**Passage retenu**
===============
Toutefois, il me semble que ce texte doit faire l'objet d'un débat et qu'il doit être examiné au fond par votre commission des lois.
L'adoption de cet amendement pourrait par ailleurs retarder la promulgation de la présente proposition de loi, alors que celle-ci revêt un caractère de particulière urgence, compte tenu des besoins en officiers de police judiciaire actuellement rencontrés.
Le Gouvernement est donc défavorable à l'adoption du présent amendement dans le cadre du projet dont nous débattons aujourd'hui, tout en y étant, je l'ai indiqué, favorable sur le fond.
M. Jean Chérioux. Subtile distinction !
Mme Elisabeth Guigou, garde des sceaux, ministre de la justice. Je m'engage, par conséquent, à ce que soit examiné cet important sujet dans les plus brefs délais. Le projet de loi relatif aux alternatives aux poursuites et renforçant l'efficacité de la procédure pénale offrira le cadre de cet examen et vous permettra ainsi de débattre de ce texte.
Le Gouvernement remercie en toute hypothèse M. Charasse pour la constance de son intérêt pour ce dossier (Exclamations ironiques sur les travées du RPR et de l'Union centriste.),...
M. Alain Gournac. Chouchou ! (Sourires.)
Mme Elisabeth Guigou, garde des sceaux. ... qu'il a permis de faire progresser depuis le dépôt de son premier amendement sur ce thème, en novembre 1992.
En conclusion, je souhaite que cette proposition de loi, d'ores et déjà adoptée par l'Assemblée nationale, recueille l'approbation de votre Haute Assemblée et je remercie votre rapporteur et votre commission d'avoir conclu à l'adoption conforme du texte transmis par l'Assemblée nationale. (Applaudissements.)
===============
**Données fournies**
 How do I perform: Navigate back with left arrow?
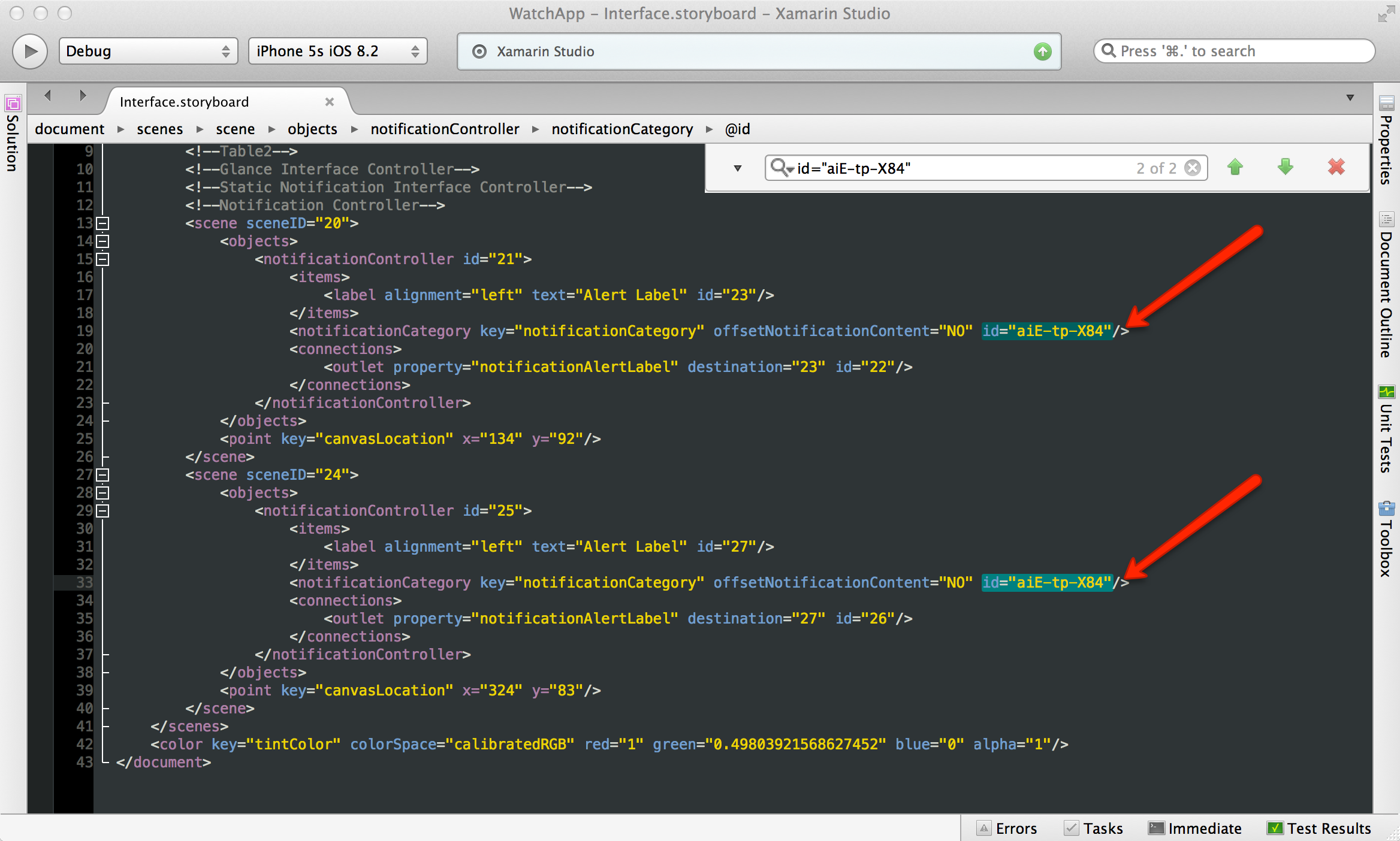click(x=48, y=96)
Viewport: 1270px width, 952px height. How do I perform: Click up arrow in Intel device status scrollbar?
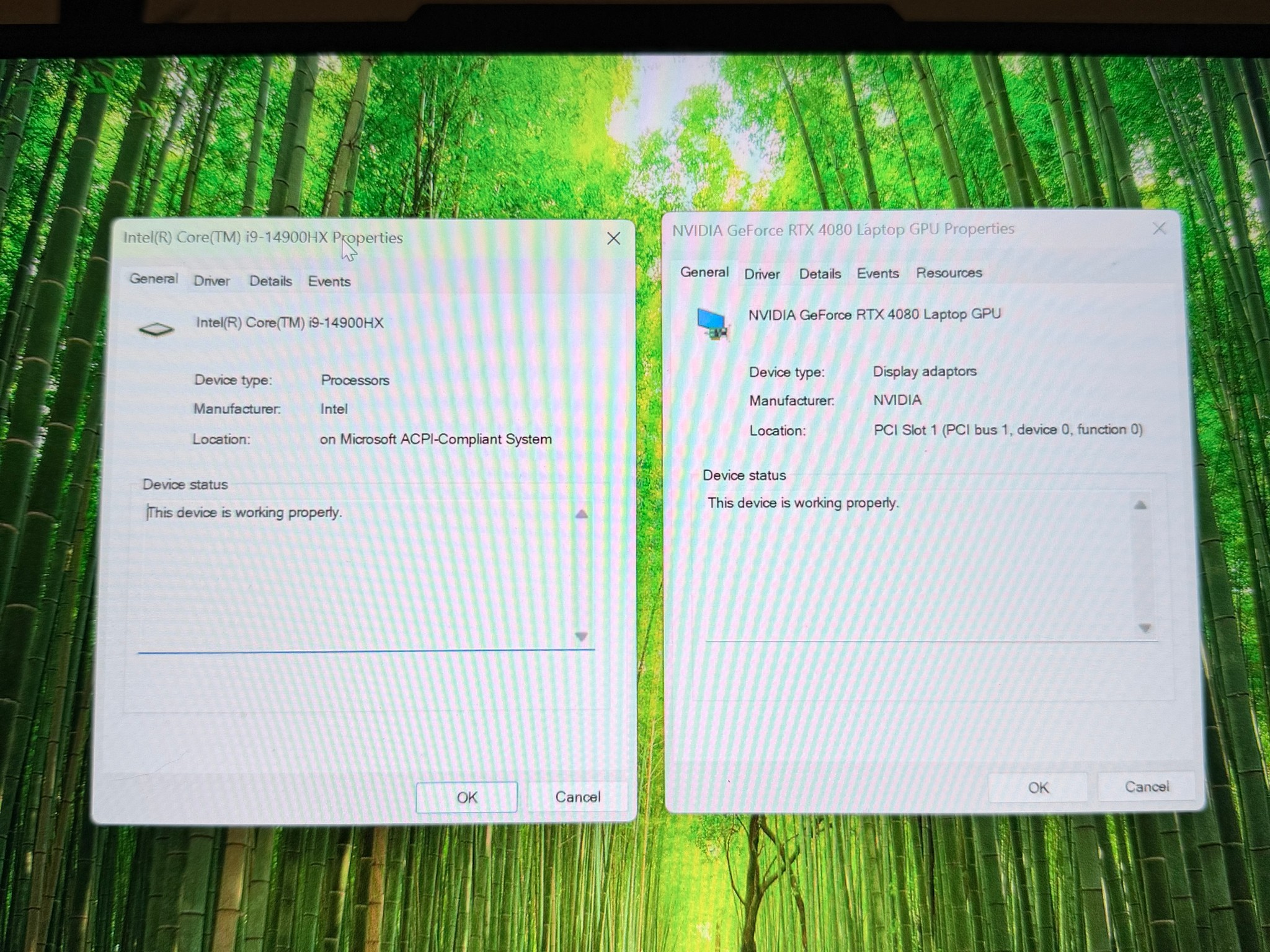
===============
**Exercice à traiter**
Prolongez le compte rendu du débat parlementaire sur la proposition de loi en reprenant juste après sa dernière phrase.

**Exercice corrigé**
M. le président. La parole est à M. le rapporteur.
M. Jean-Jacques Hyest, rapporteur de la commission des lois constitutionnelles, de législation, du suffrage universel, du règlement et d'administration générale. Madame le garde de sceaux,...
M. Alain Gournac. La gardienne des sceaux ! C'est féminin ! (Sourires.)
M. Jean-Jacques Hyest, rapporteur. ... vous venez d'exposer parfaitement l'économie de ce texte, ce qui me permettra de limiter mon propos. Cela étant, vous avez commis un lapsus à un moment en parlant de projet de loi...
M. Hubert Haenel. C'était à l'origine un projet de loi !
M. Jean-Jacques Hyest, rapporteur. ... alors qu'il s'agit d'une proposition de loi, même si c'est presque un « quasi-projet de loi ».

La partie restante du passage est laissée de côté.